Stored records:

- Opening Delimiter -

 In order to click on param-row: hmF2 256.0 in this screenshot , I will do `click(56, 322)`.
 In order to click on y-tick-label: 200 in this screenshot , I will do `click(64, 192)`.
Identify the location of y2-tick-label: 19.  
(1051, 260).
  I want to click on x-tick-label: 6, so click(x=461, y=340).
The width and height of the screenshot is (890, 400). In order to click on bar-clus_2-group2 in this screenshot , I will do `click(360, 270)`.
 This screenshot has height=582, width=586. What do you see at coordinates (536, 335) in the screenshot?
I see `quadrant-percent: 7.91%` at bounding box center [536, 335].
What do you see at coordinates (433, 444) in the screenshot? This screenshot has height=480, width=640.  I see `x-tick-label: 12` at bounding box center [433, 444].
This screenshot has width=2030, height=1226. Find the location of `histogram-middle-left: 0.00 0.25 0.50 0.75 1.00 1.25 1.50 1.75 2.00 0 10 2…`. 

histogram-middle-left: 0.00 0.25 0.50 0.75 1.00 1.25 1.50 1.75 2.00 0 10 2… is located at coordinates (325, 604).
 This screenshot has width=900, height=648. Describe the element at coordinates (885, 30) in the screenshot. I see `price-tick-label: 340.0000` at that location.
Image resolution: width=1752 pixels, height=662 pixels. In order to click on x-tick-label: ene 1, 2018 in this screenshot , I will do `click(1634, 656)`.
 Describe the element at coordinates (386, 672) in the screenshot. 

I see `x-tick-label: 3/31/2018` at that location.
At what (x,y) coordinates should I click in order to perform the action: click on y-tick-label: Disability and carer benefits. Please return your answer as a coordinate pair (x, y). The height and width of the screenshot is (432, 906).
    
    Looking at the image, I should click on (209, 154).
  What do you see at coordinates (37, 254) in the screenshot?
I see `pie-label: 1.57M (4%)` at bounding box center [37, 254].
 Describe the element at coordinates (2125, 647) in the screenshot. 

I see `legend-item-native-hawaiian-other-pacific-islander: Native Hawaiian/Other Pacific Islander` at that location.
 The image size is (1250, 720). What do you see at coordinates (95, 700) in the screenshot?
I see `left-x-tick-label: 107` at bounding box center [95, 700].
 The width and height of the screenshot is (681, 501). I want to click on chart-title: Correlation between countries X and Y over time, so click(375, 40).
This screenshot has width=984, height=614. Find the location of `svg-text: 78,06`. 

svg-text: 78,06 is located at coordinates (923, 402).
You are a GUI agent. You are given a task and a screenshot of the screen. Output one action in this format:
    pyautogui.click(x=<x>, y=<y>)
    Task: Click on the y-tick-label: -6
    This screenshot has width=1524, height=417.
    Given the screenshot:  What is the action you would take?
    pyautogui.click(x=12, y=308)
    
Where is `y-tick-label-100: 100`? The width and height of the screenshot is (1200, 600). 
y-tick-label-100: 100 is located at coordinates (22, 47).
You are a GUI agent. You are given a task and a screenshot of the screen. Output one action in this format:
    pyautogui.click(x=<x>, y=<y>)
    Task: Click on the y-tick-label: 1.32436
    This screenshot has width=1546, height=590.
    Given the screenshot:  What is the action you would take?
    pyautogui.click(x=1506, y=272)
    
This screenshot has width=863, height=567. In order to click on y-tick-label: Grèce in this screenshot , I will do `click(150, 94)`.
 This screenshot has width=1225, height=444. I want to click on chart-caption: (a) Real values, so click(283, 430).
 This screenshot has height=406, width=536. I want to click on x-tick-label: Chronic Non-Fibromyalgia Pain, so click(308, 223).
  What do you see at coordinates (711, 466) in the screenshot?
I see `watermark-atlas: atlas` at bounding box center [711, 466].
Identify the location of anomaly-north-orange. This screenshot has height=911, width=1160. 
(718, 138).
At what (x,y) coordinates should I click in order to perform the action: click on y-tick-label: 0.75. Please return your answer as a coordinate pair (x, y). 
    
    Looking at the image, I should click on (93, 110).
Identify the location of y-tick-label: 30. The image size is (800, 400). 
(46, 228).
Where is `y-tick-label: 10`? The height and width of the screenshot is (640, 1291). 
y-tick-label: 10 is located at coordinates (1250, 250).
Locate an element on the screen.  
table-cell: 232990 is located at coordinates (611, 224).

- Closing Delimiter -

*REQUIRED ACTION*
Turn the entries from the line with "is (1200, 600)." up to and including the line with "y-tick-label-100: 100 is" into a two-column CSV with the headers entry_text and answer. Give one row per entry, put each value in a single quoted field, and replace line breaks with spaces.

*EXERCISE SOLUTION*
entry_text,answer
"Where is `y-tick-label-100: 100`? The width and height of the screenshot is (1200, 600).","y-tick-label-100: 100 is located at coordinates (22, 47)."